Machine learning might be high on the agenda for the data science team at Coles, but according to Richard Glew, Coles head of engineering and operations, they are currently limited by the existing on-premise environment.
"Even if we can do something, being able to do something quickly is another matter. We've got a lot of issues [like] where is our data, do we have the right hardware, how long does it take to get it … all the usual stuff with an on-prem environment," he said, speaking as part of the Databricks Data and AI APAC virtual conference.
In a move to expand the possibility of enabling machine learning, advanced analytics, and data exchange, the company is currently developing an electronic data processing platform (EDP) to change the way it manages and stores data.
"Our EDP platform is designed to be a universal data repository for all the data we want to share internally or externally as an organisation, and we fully catalogue that," Glew said.
"We want it to be a real platform so teams can get access to data themselves, and we do that through a fully multi-tenanted, clean way so we don't become that bottleneck.
"We want to be really scalable and agile by improving the time to value for people who want to use data.

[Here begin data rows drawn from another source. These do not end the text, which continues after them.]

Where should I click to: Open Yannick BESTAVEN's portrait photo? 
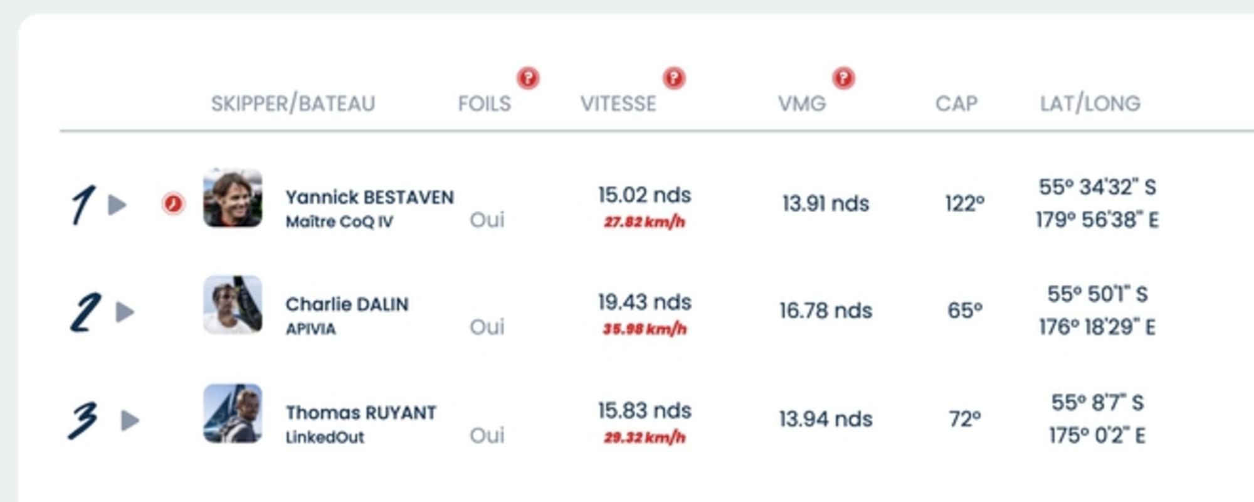click(233, 198)
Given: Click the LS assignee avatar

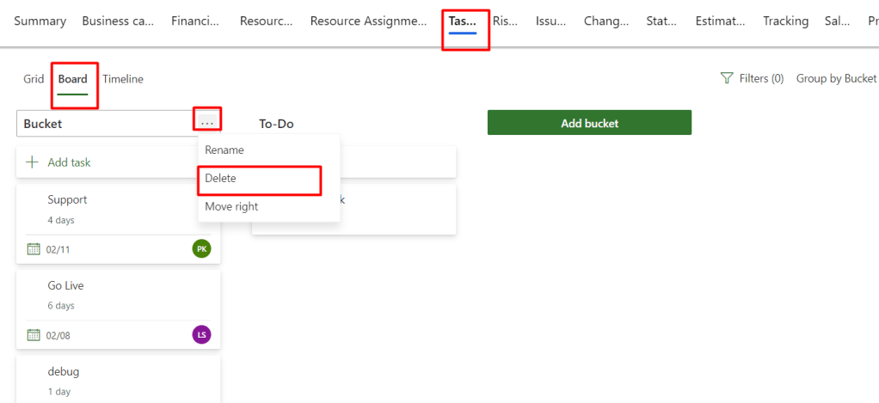Looking at the screenshot, I should pyautogui.click(x=201, y=335).
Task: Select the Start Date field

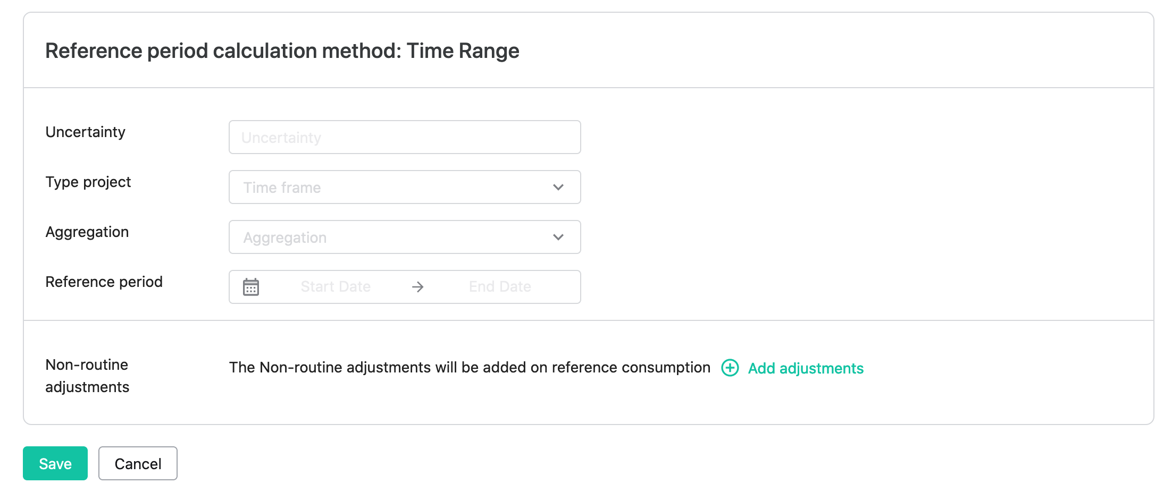Action: tap(336, 287)
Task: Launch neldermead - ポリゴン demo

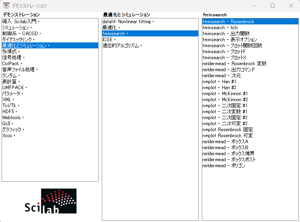Action: point(224,166)
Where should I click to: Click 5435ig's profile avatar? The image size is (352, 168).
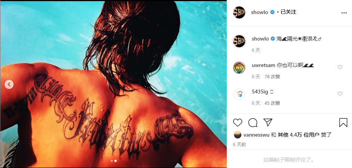click(x=239, y=94)
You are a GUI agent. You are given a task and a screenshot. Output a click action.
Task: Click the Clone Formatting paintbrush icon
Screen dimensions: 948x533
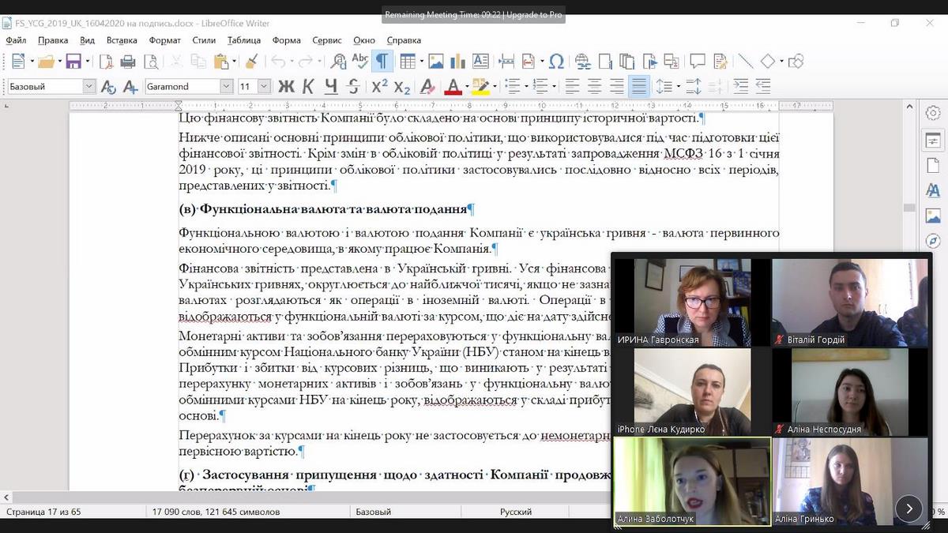251,62
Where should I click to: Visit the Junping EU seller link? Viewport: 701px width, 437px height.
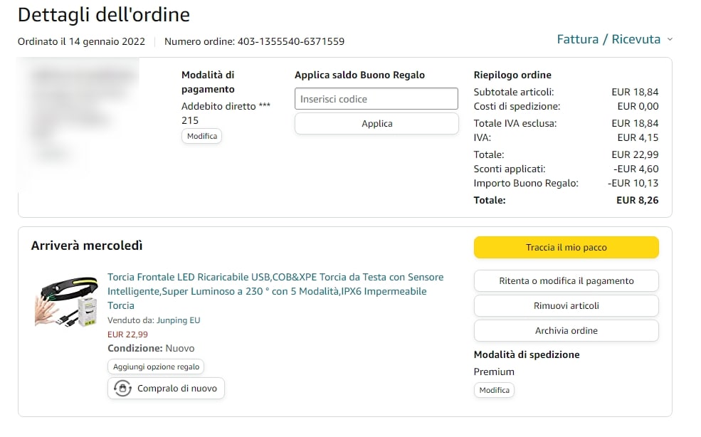coord(179,320)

We also want to be able to take advantage of the elastic nature of the cloud and make sure we're able to meet business demands when they arise and to scale back when we don't need things."
The design and the development of the EDP have been carefully considered, with Glew revealing how Coles has adopted a blueprint of how the company thinks about data as a "first-class asset".
"It means we don't treat it as an afterthought. We make sure that when we do an initiative or create a project, we're looking at publishing that data then and there into the platform, cataloguing, and it making available for people," he said.
"It's also about speaking to the quality of the data. It's not about publishing rubbish, it's about being thoughtful about what we put out."
By adopting a multitenancy model for the EDP architecture, Coles is leveraging Oracle Golden Gate to shift data from its existing on-premise Oracle data warehouses into Microsoft Azure, while also using Databricks as a central processing technology to prep, transform, and model the data being ingested.
Glew said when the EDP project is complete, it would enable data to be easily discoverable, streamed and used in real time, and be stored in one place.
"There's a lot of great things a platform like this enables us to do that we struggle within our existing environment," he said.
Glew added another aspect of the project has been getting data governance and compliance to a level that is better but less complex, which is an issue Coles has had to face in the past.
"Our current environment, while secure, it doesn't make it easy to do things with our data quickly and easily," he said.
Since adopting this new platform, Glew said the investment has started to pay off by highlighting how, for instance, model training jobs that would typically take three days has been reduced to three hours.
"Over time, as we get the speed of data faster and faster the business will change fundamentally," he said.
Under the partnership, Coles is building an enterprise data platform in Azure to bolster its analytics capabilities and enable the use of artificial intelligence to drive innovation through its supply chain and physical stores.